╔══

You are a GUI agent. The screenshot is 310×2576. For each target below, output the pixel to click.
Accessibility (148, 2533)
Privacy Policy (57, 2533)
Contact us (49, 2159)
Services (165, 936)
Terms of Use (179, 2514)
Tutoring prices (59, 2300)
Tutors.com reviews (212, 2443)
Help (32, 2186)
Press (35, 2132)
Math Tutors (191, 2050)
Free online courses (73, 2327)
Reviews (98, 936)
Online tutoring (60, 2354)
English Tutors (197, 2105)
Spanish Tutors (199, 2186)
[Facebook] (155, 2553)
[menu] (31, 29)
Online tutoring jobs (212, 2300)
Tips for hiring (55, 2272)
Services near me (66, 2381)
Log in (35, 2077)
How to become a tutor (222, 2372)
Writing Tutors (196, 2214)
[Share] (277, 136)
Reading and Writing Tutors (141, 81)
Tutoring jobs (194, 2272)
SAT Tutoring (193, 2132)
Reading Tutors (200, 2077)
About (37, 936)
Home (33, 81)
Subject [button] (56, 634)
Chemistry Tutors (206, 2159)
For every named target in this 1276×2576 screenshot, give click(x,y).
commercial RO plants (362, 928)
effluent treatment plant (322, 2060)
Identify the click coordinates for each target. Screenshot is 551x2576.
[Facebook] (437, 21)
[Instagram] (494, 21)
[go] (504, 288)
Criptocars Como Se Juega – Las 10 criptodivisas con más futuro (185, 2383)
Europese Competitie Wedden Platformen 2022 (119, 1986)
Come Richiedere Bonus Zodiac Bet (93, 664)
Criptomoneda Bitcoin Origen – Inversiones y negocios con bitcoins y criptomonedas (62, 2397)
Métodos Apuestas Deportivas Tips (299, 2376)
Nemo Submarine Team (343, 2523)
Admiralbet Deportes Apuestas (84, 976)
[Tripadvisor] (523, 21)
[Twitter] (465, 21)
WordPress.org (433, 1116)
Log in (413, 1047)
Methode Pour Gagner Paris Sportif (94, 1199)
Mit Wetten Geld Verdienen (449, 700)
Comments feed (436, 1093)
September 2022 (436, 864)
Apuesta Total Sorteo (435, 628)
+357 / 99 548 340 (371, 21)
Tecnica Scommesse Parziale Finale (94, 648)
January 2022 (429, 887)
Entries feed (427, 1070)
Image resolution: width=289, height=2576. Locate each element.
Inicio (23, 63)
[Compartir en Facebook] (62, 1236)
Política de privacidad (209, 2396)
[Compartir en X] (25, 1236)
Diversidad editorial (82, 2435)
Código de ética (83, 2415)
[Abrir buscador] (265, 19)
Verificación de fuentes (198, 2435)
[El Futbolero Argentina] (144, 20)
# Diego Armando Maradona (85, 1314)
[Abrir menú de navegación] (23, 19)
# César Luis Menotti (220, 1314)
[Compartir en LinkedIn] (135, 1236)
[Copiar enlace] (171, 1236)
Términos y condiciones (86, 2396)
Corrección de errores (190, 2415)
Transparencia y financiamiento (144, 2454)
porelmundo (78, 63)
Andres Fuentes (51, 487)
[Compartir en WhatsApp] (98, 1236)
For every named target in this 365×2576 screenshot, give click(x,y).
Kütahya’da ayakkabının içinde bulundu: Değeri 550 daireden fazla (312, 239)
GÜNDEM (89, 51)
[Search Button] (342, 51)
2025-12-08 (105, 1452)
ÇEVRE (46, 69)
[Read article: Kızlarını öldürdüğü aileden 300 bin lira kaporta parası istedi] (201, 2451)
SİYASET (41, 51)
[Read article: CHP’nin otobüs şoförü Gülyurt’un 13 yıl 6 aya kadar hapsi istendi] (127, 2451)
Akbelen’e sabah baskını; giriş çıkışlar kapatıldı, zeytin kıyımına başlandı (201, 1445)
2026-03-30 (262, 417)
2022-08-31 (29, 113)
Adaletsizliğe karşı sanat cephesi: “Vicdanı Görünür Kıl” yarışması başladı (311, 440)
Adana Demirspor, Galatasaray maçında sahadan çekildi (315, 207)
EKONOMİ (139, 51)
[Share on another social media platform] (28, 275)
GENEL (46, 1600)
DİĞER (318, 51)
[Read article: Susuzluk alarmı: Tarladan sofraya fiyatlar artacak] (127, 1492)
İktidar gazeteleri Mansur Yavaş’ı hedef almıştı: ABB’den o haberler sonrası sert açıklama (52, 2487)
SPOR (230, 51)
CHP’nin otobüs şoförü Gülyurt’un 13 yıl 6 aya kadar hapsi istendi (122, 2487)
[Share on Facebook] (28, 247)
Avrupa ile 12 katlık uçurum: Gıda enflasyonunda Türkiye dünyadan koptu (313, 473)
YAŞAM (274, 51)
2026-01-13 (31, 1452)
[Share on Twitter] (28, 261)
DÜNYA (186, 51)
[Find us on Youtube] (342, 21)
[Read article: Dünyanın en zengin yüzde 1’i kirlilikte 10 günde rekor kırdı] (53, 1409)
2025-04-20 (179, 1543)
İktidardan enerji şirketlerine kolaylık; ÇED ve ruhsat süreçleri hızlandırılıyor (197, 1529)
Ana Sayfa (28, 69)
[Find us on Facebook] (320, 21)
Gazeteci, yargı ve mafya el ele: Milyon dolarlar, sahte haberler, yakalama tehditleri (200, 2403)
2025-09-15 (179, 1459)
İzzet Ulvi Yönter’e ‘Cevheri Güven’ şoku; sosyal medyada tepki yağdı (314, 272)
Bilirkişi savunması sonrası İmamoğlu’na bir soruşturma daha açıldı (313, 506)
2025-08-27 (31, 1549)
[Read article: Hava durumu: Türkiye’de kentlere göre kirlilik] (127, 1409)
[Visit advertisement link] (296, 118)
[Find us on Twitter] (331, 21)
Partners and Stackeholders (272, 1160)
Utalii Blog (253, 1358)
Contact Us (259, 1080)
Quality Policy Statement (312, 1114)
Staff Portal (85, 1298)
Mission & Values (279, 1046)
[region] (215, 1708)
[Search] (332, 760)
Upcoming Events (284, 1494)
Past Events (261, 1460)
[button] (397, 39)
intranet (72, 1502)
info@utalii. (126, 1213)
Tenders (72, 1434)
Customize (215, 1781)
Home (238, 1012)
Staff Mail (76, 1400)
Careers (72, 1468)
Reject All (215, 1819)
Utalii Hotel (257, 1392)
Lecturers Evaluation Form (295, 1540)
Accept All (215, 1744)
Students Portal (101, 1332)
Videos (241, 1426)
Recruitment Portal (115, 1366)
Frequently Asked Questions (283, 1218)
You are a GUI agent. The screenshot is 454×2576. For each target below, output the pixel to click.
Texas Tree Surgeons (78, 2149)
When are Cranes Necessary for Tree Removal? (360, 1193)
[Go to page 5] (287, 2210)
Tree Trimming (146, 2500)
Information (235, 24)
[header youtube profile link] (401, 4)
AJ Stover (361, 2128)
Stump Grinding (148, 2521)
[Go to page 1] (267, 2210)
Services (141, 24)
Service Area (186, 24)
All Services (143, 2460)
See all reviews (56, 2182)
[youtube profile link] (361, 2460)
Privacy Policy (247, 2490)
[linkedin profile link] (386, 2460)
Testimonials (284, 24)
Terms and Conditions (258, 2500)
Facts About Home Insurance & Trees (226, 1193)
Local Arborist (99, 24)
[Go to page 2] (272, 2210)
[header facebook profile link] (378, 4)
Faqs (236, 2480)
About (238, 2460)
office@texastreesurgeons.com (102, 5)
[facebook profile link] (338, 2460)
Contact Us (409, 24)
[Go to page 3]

╚══

What the task asks » Please report all lines in the entries where "each" appears.

Answer space »
You are a GUI agent. The screenshot is 310×2576. For each target below, output the pixel to click.
Identify the click coordinates for each target. Screenshot is 551x2576.
Image resolution: width=289, height=2576. Locate each element.
You are a GUI agent. The screenshot is 454×2576. For each target below, output the pixel to click.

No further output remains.